Animals in EmergenciesAnimals in Emergencies
If nothing else, recent natural disasters both here in New Zealand and around the world have shown we all need a plan for an emergency or disaster situation.
The same applies to our pets, and we need to have a plan for them. Every home is vulnerable in an emergency, and in homes containing pets, advance preparation for them is as important as it is for other members of your family.
Have a plan
If you have an emergency plan, the chances are you won’t be in the situation many have found themselves in natural disasters worldwide. You would have evacuated early and have been prepared for dealing with your animals.
We want you to take your pet with you should you have to leave your home or the area. Your pet cannot survive without you and you may not be able to return to your property for several days.
A get-away kit is a 'grab-and-run' kit, full of items that will allow you to look after your pets in the heat of the moment immediately after a disaster. Ideally you should store this by your back door, or in an easily accessible place.
Your get-away kit should include:
- Carry boxes for transporting your pets that need it
- Lead or rope
- Vaccination, veterinary records, and photographs of your animals
- A blanket
- Bottled water
- A bowl
- Some food and treats
- Plastic bags/doggie bags
- Collar and large name tag, to include the animals name, address and telephone number
- A first aid kit for animals and a basic animal aid first aid book
In evacuation emergencies such as the New Orleans floods, victims were unable to evacuate with their beloved pets and many chose to remain behind with their animals.
If you have to leave without taking your pet it is essential the animal is microchipped beforehand, as your pet will be a lot easier to locate when you return. The recent Christchurch earthquakes had a very successful relocation rate for animals that were microchipped.
There are three essential steps that you should take in preparation for any emergency:
- Creat an emergency plan
- Prepare a get-away kit
- Prepare a full survival kit, including provisions for your animals
Pet Disaster Survival Kit
Should you have to leave or are in a situation where water, power and food supplies are limited or unavailable, you need to be prepared. This is where a survival kit comes in handy.You may not be in a position to get it during the initial emergency but you may be able to secure it afterwards, and it may be the crucial difference in the survival of your pet.
- A pet carrier or crate
- Pet collar, lead and/or harness
- Extra rope
- Extra towels or blankets
- Another set of pet identification documents – a collar and tag with your contact number, if your pet is not microchipped
- Enough food and water for seven days
- Enough medication (if needed) for seven days
- Extra bowls for food and water
- A tin opener
- Photos of your pet
- Emergency contact list for your local authorities, vet and animal rescue centre
- Litter tray and litter (for cats)
- Doggie bags
- Cleaning solution
- Container to carry everything
- A first aid kit for animals and a basic animal aid first aid book.

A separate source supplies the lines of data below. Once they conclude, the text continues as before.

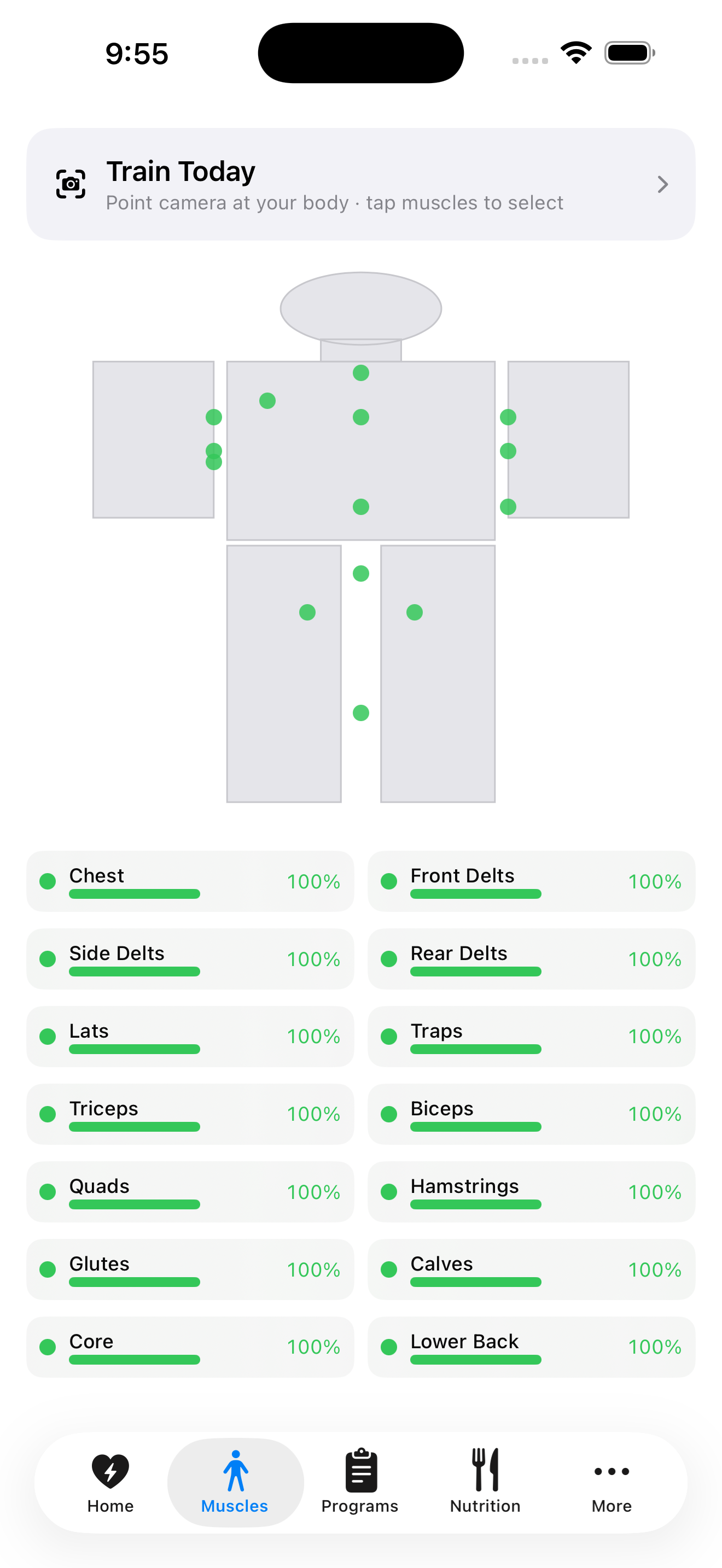722x1568 pixels.
Task: Expand Train Today with the chevron
Action: pyautogui.click(x=663, y=184)
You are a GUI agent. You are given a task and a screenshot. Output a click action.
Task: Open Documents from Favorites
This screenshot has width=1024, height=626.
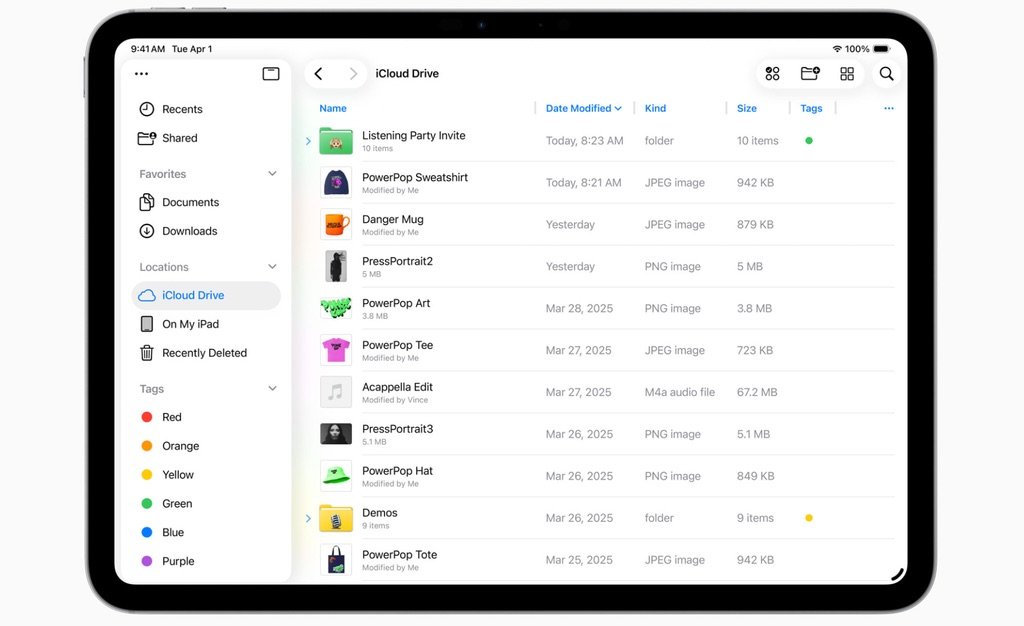pos(190,202)
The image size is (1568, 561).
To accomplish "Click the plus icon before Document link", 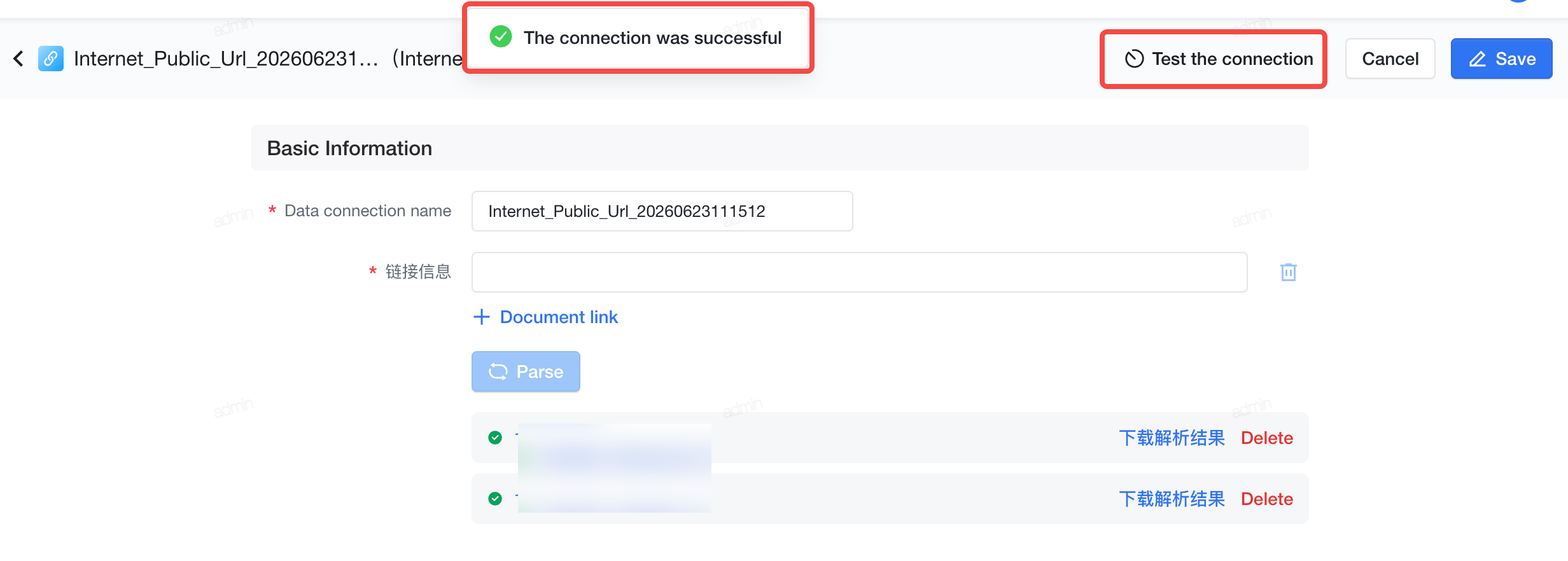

Above all, make sure you and your family are safe, but always remember your pets - they deserve your attention too.
National Rescue Unit
SPCA's National Rescue Unit (NRU) is comprised of a group of internationally qualified emergency response volunteers who provide a technical rescue service for trapped animals, as well as responding to disasters that may strike.
Wellington SPCA's Animal Rescue Unit (ARU) comprises of a group of internationally qualified emergency response volunteers who provide a technical rescue service for trapped animals, as well as responding to disasters that may strike.
Wellington SPCA founded the ARU in 1995 and is the only SPCA in New Zealand and Australia to have such a specialist rescue capability, epitomised by the rescue of over 70 animals from the red zone immediately following the 2011 Christchurch earthquake.